▸ YOUR TASK: Rescale every item below: reproduce each line, requests included, multiplying each coordinate in the answers by 0.55 and rounding to the nearest whole number, with halves rounded up. Leave the numbers in the requests unchanged, and omit the pictures from your output.

┌──

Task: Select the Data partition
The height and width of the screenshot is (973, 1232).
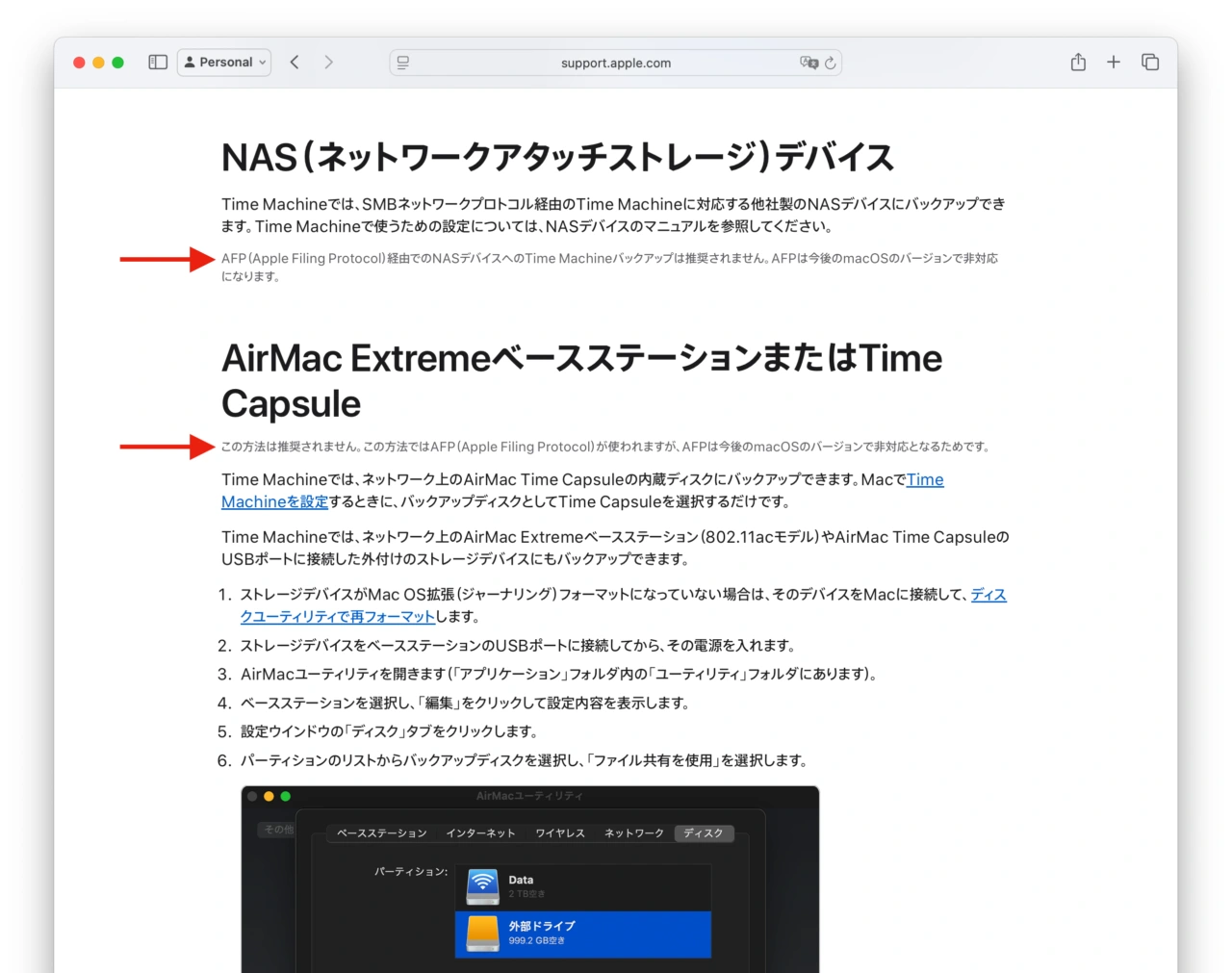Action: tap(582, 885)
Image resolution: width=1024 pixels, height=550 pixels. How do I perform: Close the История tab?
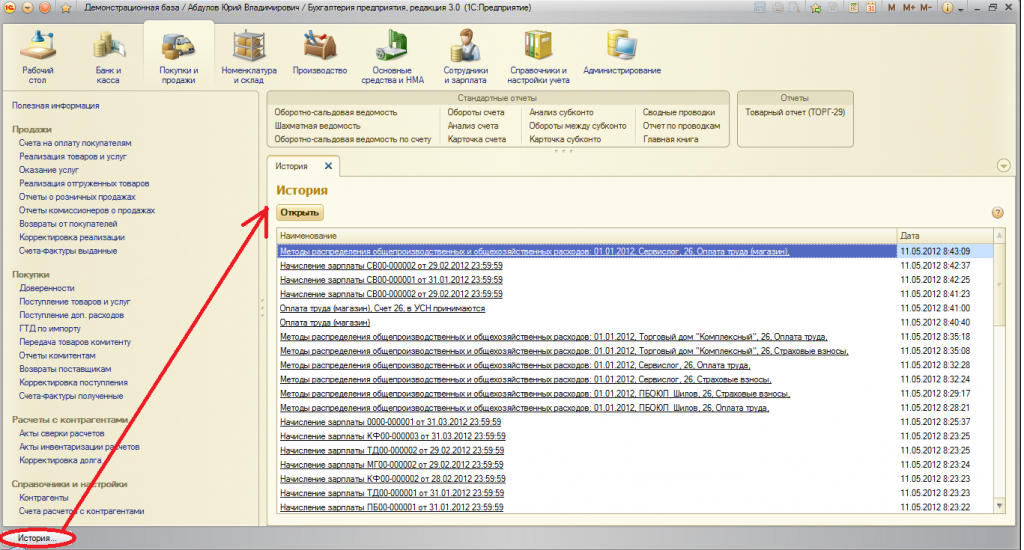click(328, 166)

└──

▸ SOLUTION TO THE PROBLEM:
Task: Select the Data partition
The height and width of the screenshot is (973, 1232).
Action: tap(320, 487)
Image resolution: width=1024 pixels, height=550 pixels. How do I perform: Close the История tab?
click(180, 91)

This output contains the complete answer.